Like most people reading this blog, I generally just take satellite-based technologies as a given. But what if it were impossible to orbit satellites around the Earth? Welcome to the the frightening world of the Kessler Syndrome.
Because the nations and companies of the world haven’t done a very good job of taking care of their messes, there is a lot of debris floating in orbit around us. As the amount of debris increases from dead satellites and collisions between objects in orbit, there is in turn more debris created that in turn has the potential to create yet more collisions.
Kessler Syndrome posits scenario where the amount of debris in orbit around the planet is so dense that it sets off a series of cascading collisions–which in turn generate even more debris and more collisions–that would effectively make it impossible to place satellites in orbit for decades.
Ironically one of the biggest threats for triggering a worst case scenario is the European Space Agency’s Envistat which was launched in 2002 and designed to improve available data relevant to a number of environmental problems. In 2012, the ESA lost contact with Envistat and it will spend the next 150 years in an orbit that will frequently bring it near potential collisions with other satellites and debris.

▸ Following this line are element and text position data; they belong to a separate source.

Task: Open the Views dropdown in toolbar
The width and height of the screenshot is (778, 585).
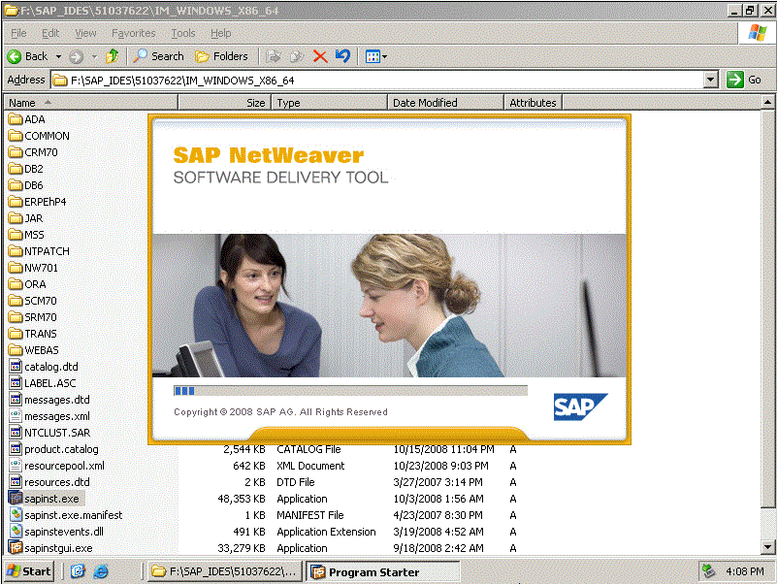Action: 375,56
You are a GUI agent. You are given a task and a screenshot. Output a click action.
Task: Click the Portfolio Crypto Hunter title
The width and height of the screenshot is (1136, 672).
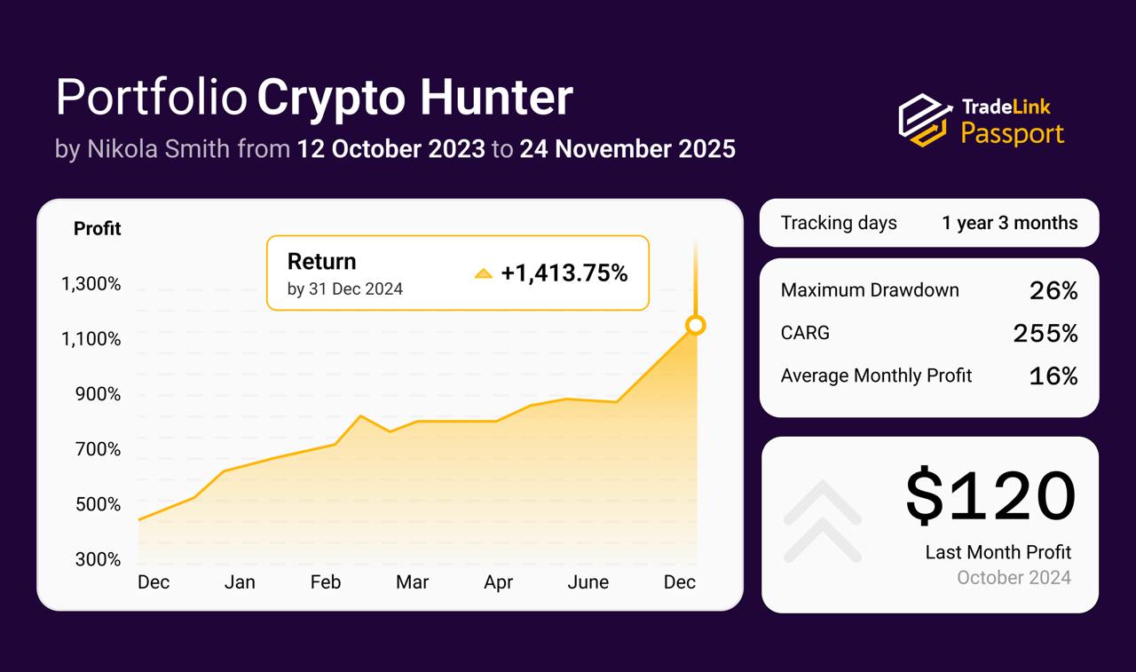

Referring to a 2009 incident in which Envistat had to be maneuvered to avoid a collision with the upper stage of a Chinese rocket, astrophysicist and Kessler Syndrome namesake Donald Kessler last year told Space Safety Magazine,
The cascade process can be more accurately thought of as continuous and as already started, where each collision or explosion in orbit slowly results in an increase in the frequency of future collisions. But since Envisat is so massive, if the collision had occurred it would instantly produced a debris environment that, under the most optimistic conditions, we would not expect to have for at least 100 years. That is close to what most might call a “trigger” event.”